Hellenistic Greece (from about 323 - 31 bc)

Roman Greece (31 bc - 395 ad)

Byzantine Greece (395 - 1453)

Of course, there's nothing wrong with grabbing some deities and just making the rest up. Good luck on your campaign!
 

The Immortal Bard

Heres an interesting character.....

From: http://psychicinvestigator.com/Occult/Pythgrs.htm

PYTHAGORAS

Apollonius of Tyana was a student of Pythagoras, a man whose scope of mind scaled powerful proportions over two millenniums ago. Born on the Greek island of Samos, his father, an engraver of rings, and his wife visited the oracle of Delphi and were told she would bear a son who would excel in wisdom and fine manners. Most details of his long life are shrouded in mystery, conflicting reports, and standard scribe embellishments, and even speculations of the exact time of his birth generally range from the ten year span from 570 to 580 b.c. An odd beginning considering his impact on the mental landscape in the areas of science, mathematics, music, religion, mysticism, and philosophy even as they continue to arouse the imagination of the most critical modern reader.

The Pythagorean theorem, dealing with the ratios of a triangle in plane geometry, is the most famous example of his vigorous work with numbers. His work in harmonics and the musical scale, a science he is usually credited with founding, has never been displaced.

He introduced the method of axioms, postulates, definitions, and proofs, solving many basic ratio problems that had remained unapproachable to men of his day. This, in turn, raised the status of mathematics to a level above mere practicality.
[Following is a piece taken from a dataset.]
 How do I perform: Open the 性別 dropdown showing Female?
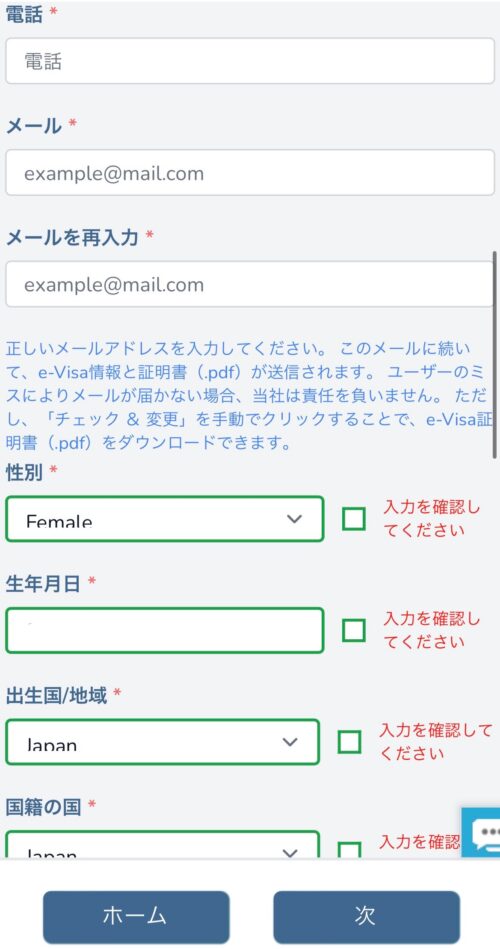coord(165,519)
Pythagoras rounded out his personality by devising a mystical and prophetic sagacity he claimed essential to practical living. Expanding the tenets of Euclid's geometry, he conducted a thorough study of the special, more subtle relationships prevailing in numbers, emerging from this "golden age of learning" to speak with candid enthusiasm, remarkable insight and steady practicality.

Tireless but not anxious, he was a genius of universal scope. Pythagoras did not parade in the pride of disinterested scientific curiosity often found among contemporary scientists and writers, or even hoards of philosophers holding court in his own day.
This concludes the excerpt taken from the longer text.